Thursday 17 December 2015

Astrognome Scrapbook Duncan Liddel

Duncan Liddel 1561-1613

Duncan Liddel was born in Aberdeen in 1561 and died there on 17 December 1613. He lectured on Ptolemaic, Copernican and Tychonic cosmological systems. After receiving his early education in Aberdeen, Liddel departed for the Continent in 1579, where at the University of Frankfurt-an-der-Oder he studied mathematics, philosophy and medicine.
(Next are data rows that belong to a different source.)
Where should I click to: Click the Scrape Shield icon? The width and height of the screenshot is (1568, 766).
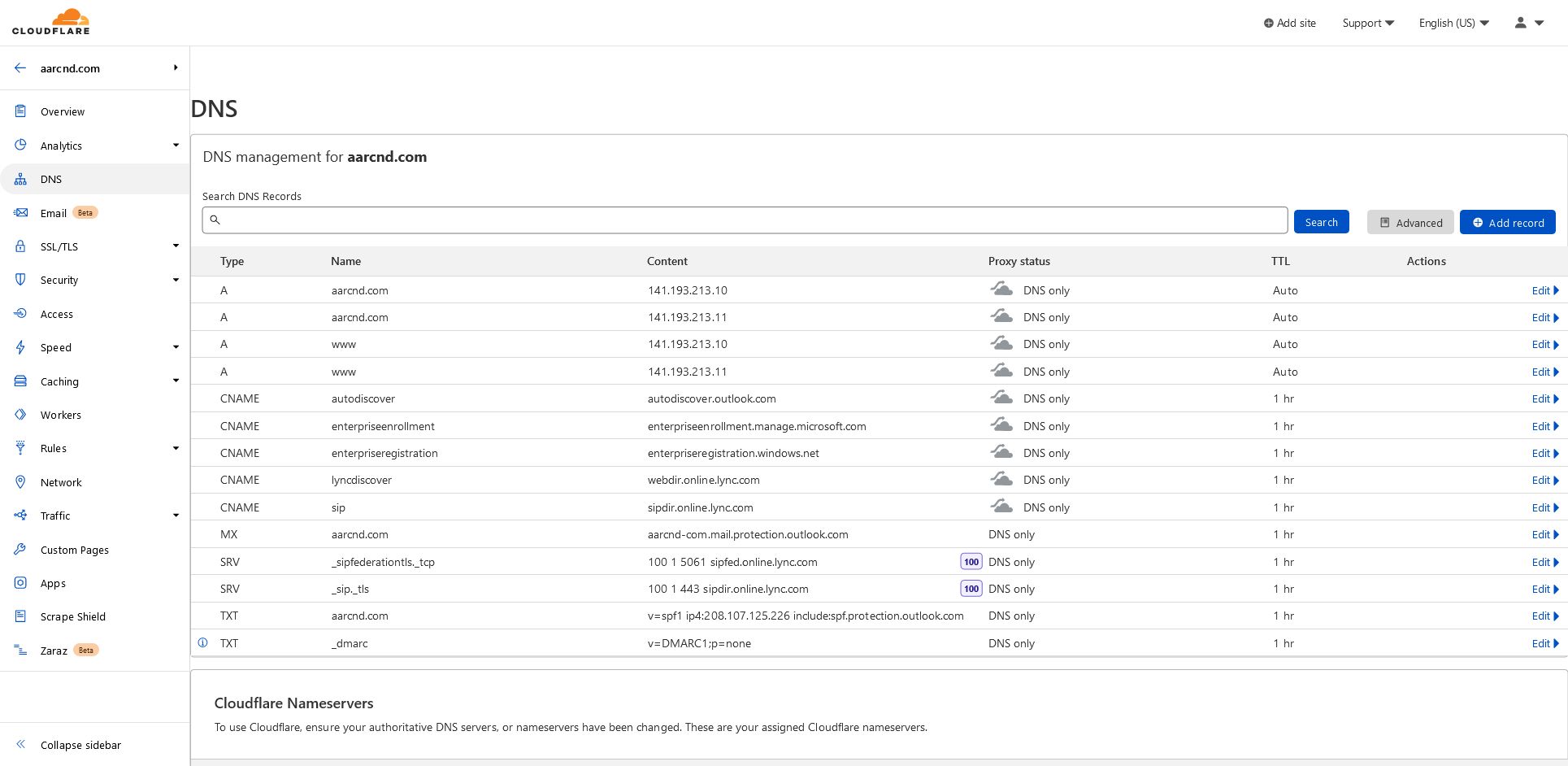21,616
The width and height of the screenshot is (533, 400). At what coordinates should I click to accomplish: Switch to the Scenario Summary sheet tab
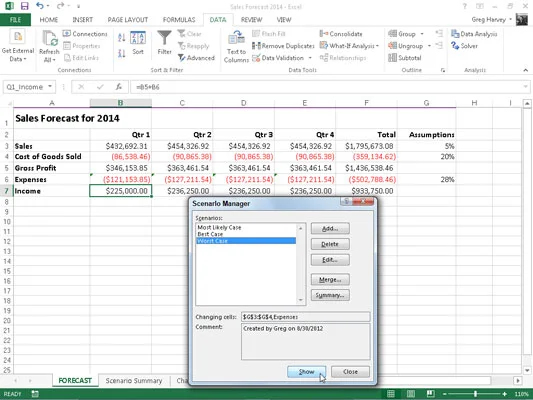[x=134, y=381]

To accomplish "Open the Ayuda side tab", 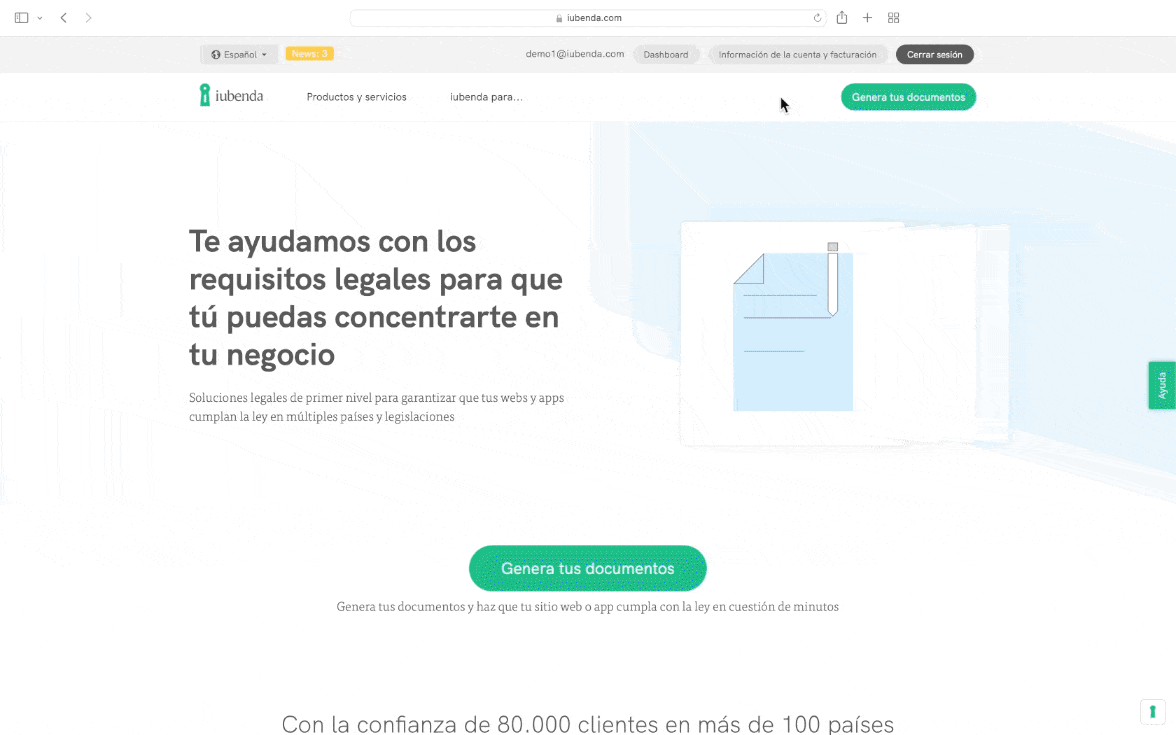I will (x=1162, y=385).
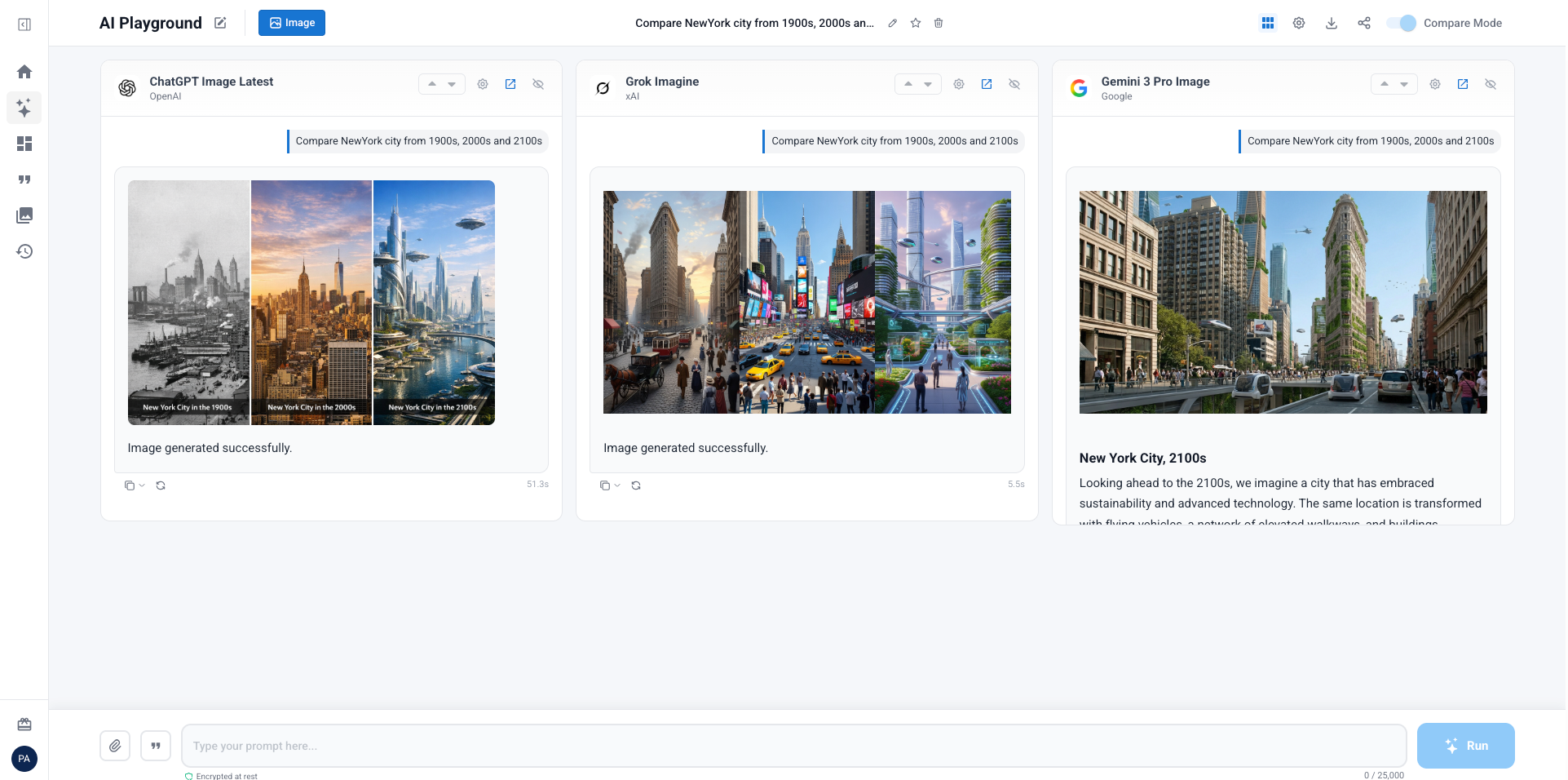Viewport: 1568px width, 780px height.
Task: Open the Home icon in sidebar
Action: click(x=24, y=72)
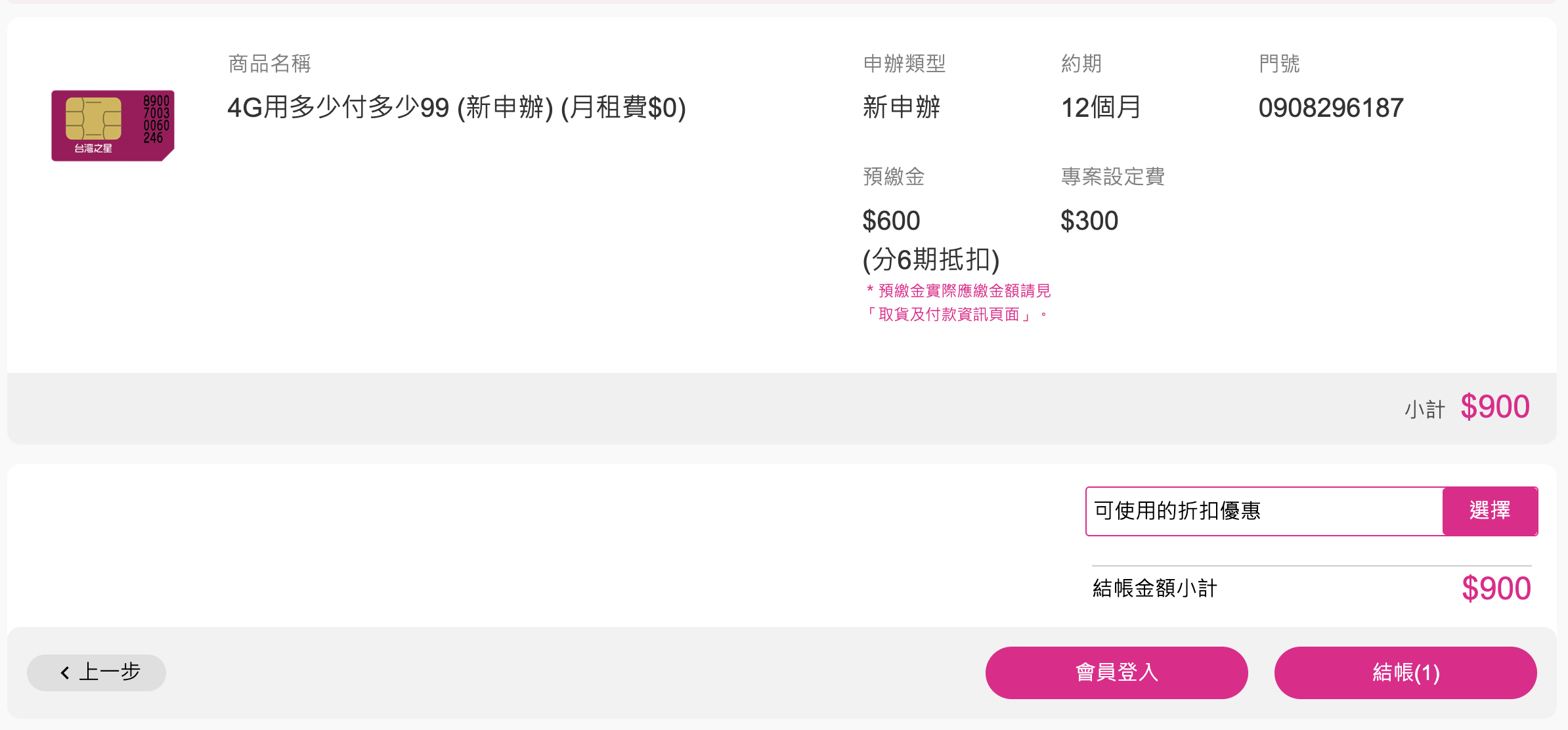Image resolution: width=1568 pixels, height=730 pixels.
Task: Click the 門號 column header label
Action: [1279, 64]
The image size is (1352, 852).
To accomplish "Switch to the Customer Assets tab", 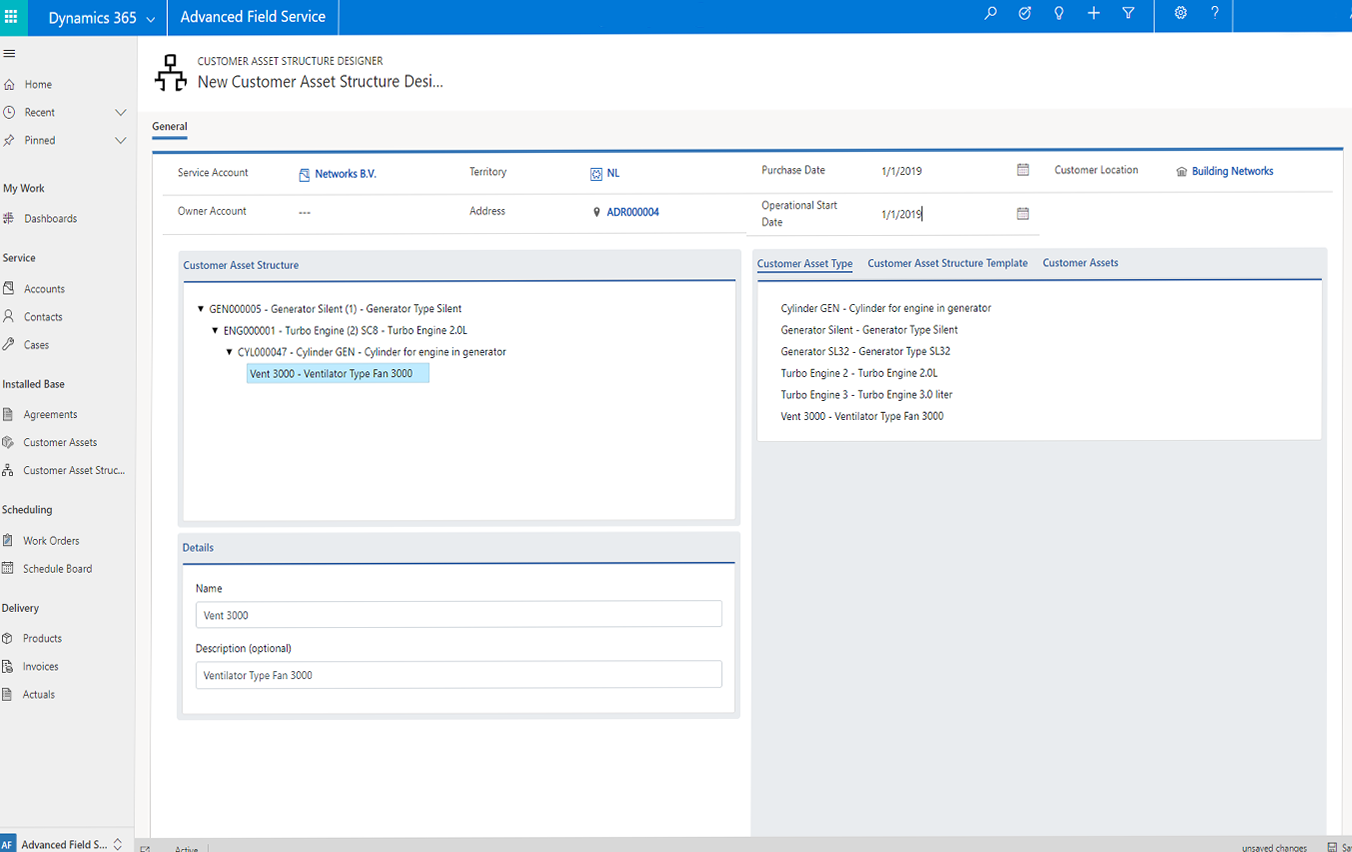I will (1080, 263).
When an epidemic struck Frankfurt in 1585, Liddel moved on to the University of Rostock.

In Rostock he was befriended by several eminent men including the astronomer and professor of medicine Henrich Brucaeus, It was probably due to Brucaeus that Liddel met the great astronomer Tycho Brahe, whom he visited at least twice at his observatory in Denmark in June 1587 and June 1588.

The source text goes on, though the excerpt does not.